Comment je suis devenu Youri Gagarine au théâtre des 5 diamants

Publié par , le 21 octobre 2011

du 12 octobre au 17 octobre 2011 au Théâtre des Cinq Diamants (Paris)

Auteur : Toma E

Avec Paul Bouffartigue , Clara Dumond
Durée : 80 minutes
Note: 7/10

Lundi 17 octobre, Paris 13 ème, je me dirige vers le Théâtre des cinq Diamants, petite bâtisse à façade vitrée moderne perdue dans une ruelle au charme local typique. Je m’apprête à découvrir à la fois un nouveau théâtre et une pièce intitulée « Comment je suis devenu Youri Gagarine » L’accueil se veut convivial; l’entrée du théâtre bien que moderne prône les valeurs singulières de l’art expressif. Sur les murs, des gravures, des mots, des phrases, véritables vaccins contre l’ennui de la société actuelle auto suffisante et de moins en moins axée sur ses valeurs ancestrales.

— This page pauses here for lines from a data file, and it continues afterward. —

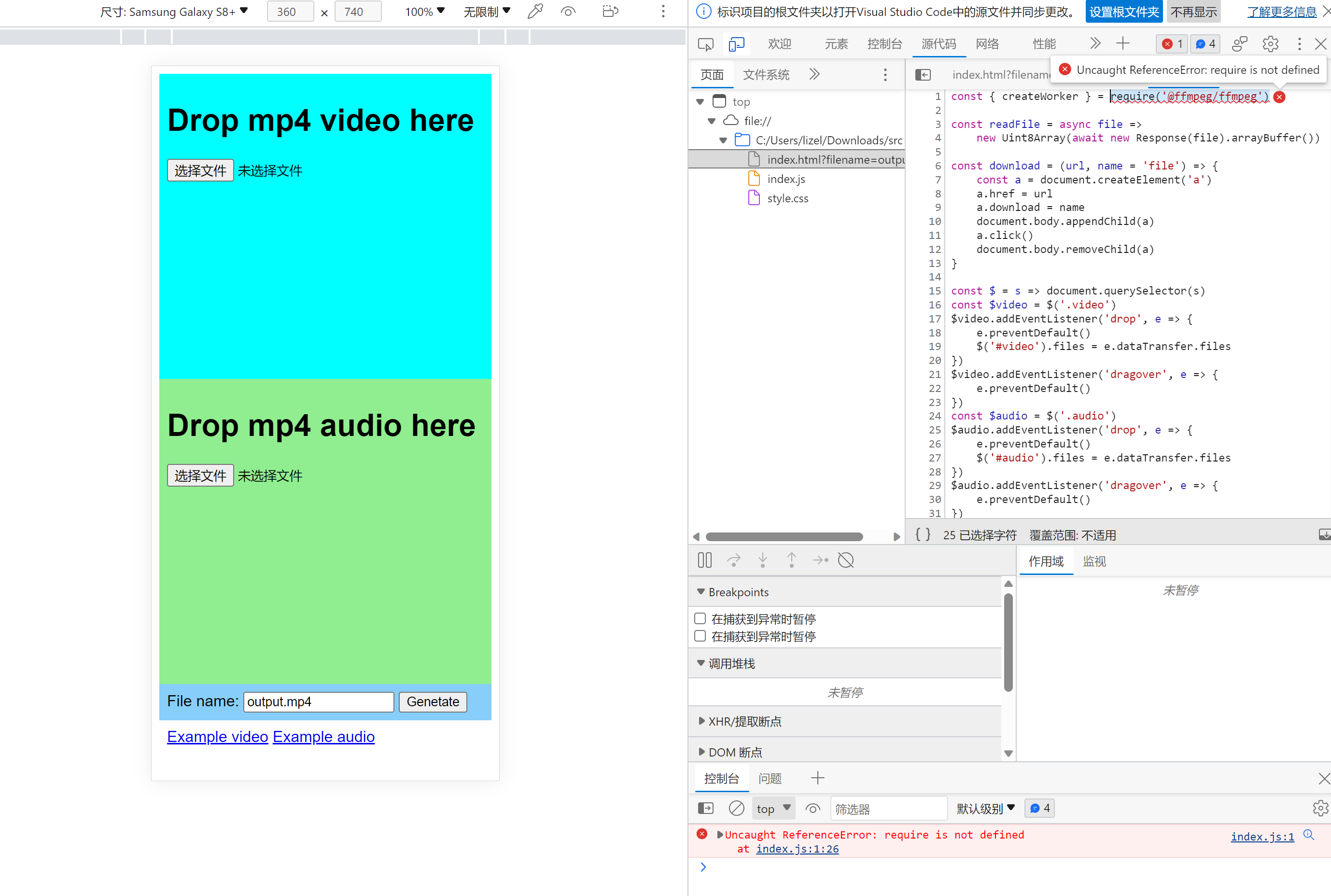Click the step into next function call icon
The image size is (1331, 896).
tap(762, 560)
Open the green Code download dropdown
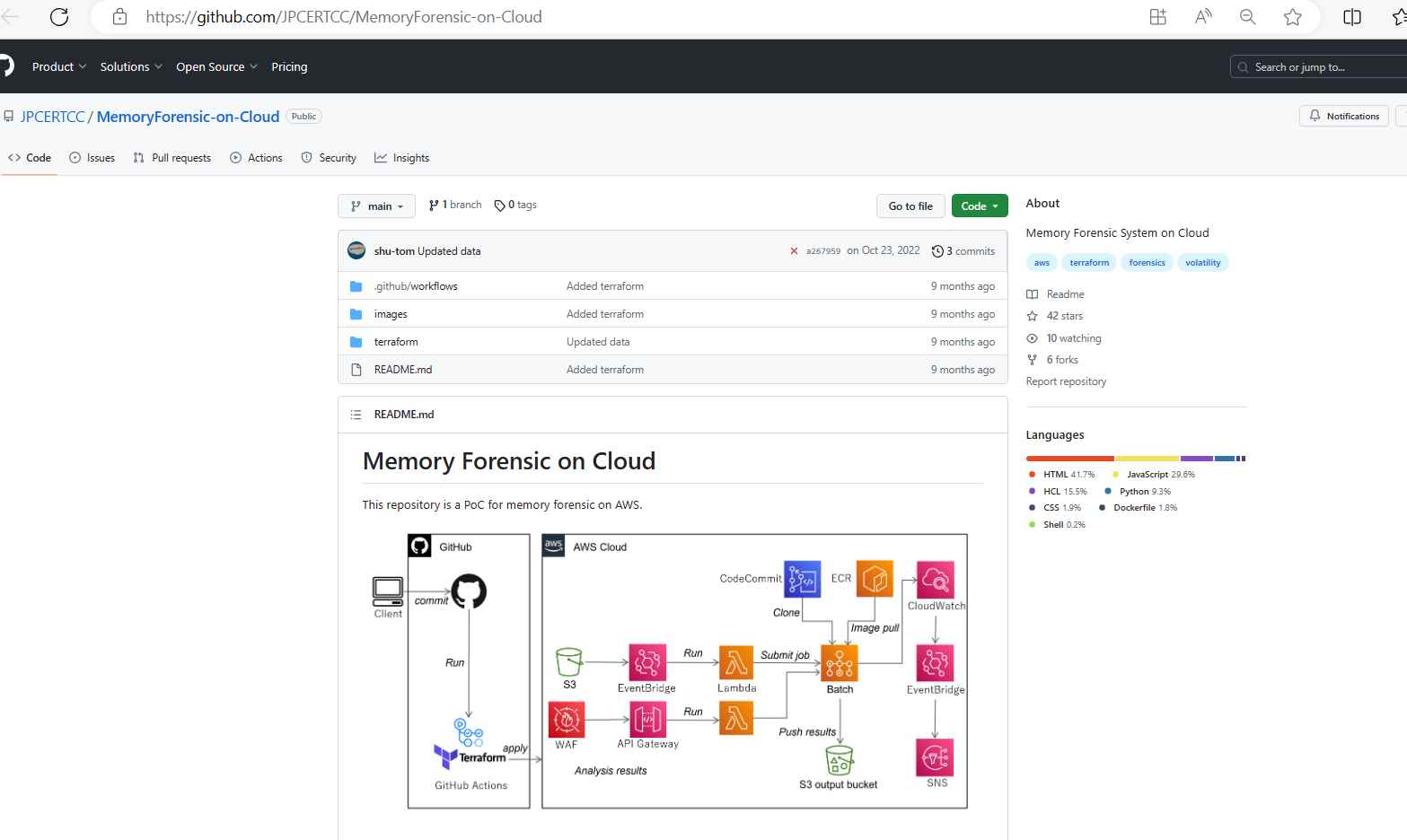 pyautogui.click(x=979, y=206)
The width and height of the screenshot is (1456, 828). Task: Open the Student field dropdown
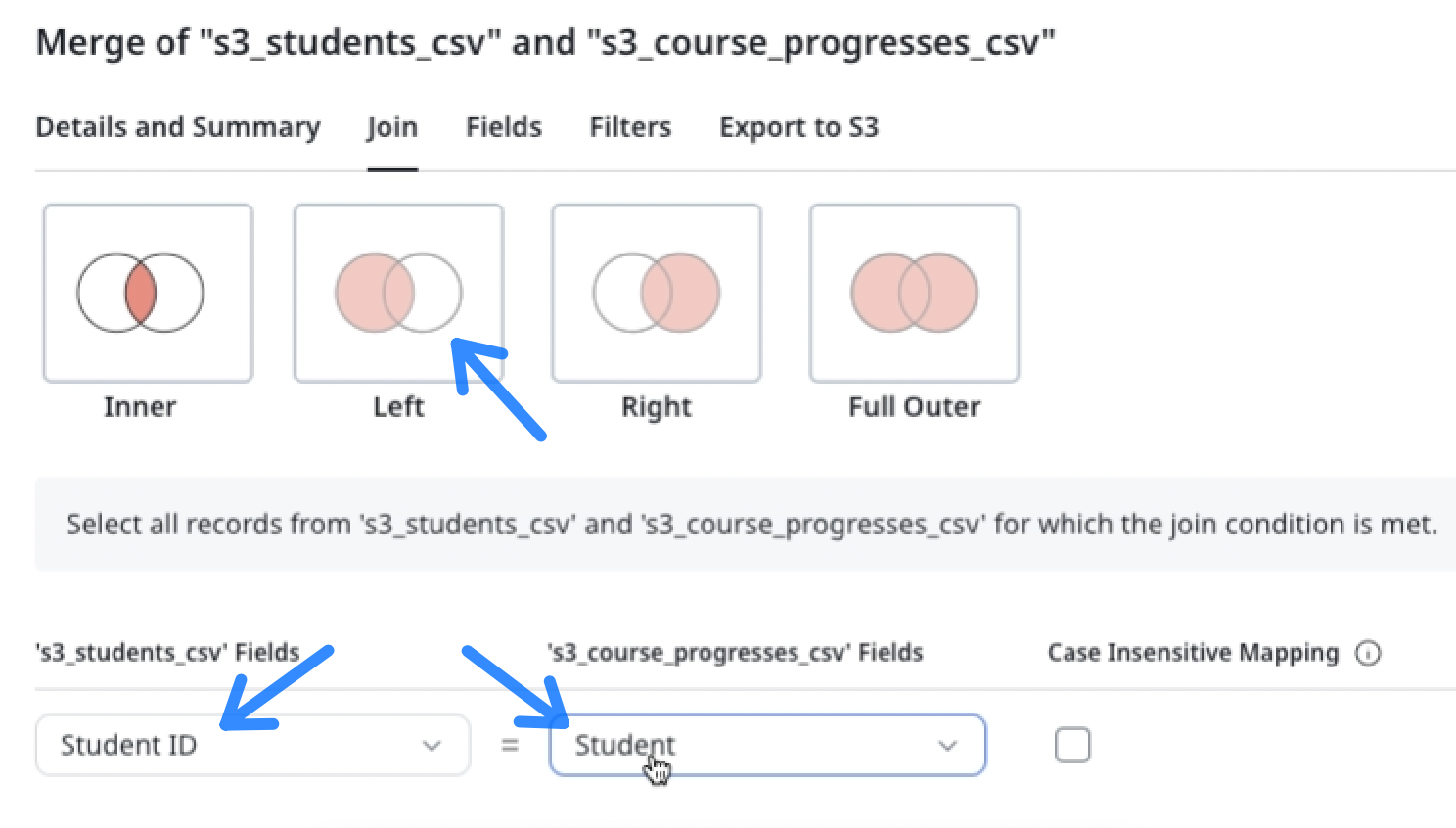(767, 745)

Il est 19h15, nous sommes invités à rejoindre la salle située à l’étage. Je découvre alors une pièce de petite capacité (60 personnes environs) au murs feutrés noirs où la proximité du public et l’accès direct à la scène séduisent. Dans la pénombre, on devine Clara Dumond perchée au milieu de la scène sur sa balançoire toute de satin blanc vêtue. Dans le fond de la salle, étrange….un cosmonaute immobile attends avec impatience et immuable que le public s’installe. Le décors est planté. La pièce de ce soir met en scène le journal de bord d’un cosmonaute solitaire et insomniaque.  Ce dernier envoyé sur MIR au départ pour ce qui devait être une mission de la plus haute importance bascule petit à petit dans l’ennui et l’angoisse « que tout parte en sucette » et de ne plus pouvoir revenir sur Terre. Son emploi du temps est chargé: discuter avec IBM son compagnon binaire, compter les étoiles et surtout écouter radio MIR (interprétée par la sublime Clara Dumond). Une radio de l’espace au programmes variés (cuisine, météo, musique…) mais tellement en accord avec la situation jouée sur scène.

La mise en scène me parait au départ un peu simpliste: peu de matériel, décor statique, effets sonores et musiques à la « Game Boy ». Mais le spectacle avançant, on réalise que ces effets matériaux rentrent dans une logique parallèle à l’esprit du cosmonaute. En effet, son comportement dévient de plus en plus infantile et impulsif au cours de sa mission. Il y a donc, en opposition avec la première impression, une recherche certaine. Par ailleurs, l’idée de la balançoire afin d’y perché « radio MIR » est excellente, comme si elle veillait sur MIR et son habitant esseulé.

Vous aurez beaucoup de plaisir à voir jouer ces deux acteurs. Clara Dumont enchaîne les rôles avec une aisance déconcertante. Son timbre de voix chaleureux adoucira vos tympans de bulletins météo, de recettes de cuisine et de chansons (a capela s’il vous plaît…). Quant à notre cosmonaute, Paul Bouffartigue, son point fort est de pouvoir faire évoluer son personnage tout au long de la pièce. Une complicité inconstante mais sensible va naître entre ces deux intervenants, mélange subtil de mélancolie et d’humour que vous saurez apprécier.

En conclusion, ce spectacle est accessible à tout public et à tout âge, le thème de la pièce n’est certes pas des plus captivants (je n’ai d’ailleurs toujours pas compris le sens profond du titre), mais le jeu des acteurs est fabuleux. A bon entendeur…En ce qui me concerne « Veni, Vidi, Seduit ».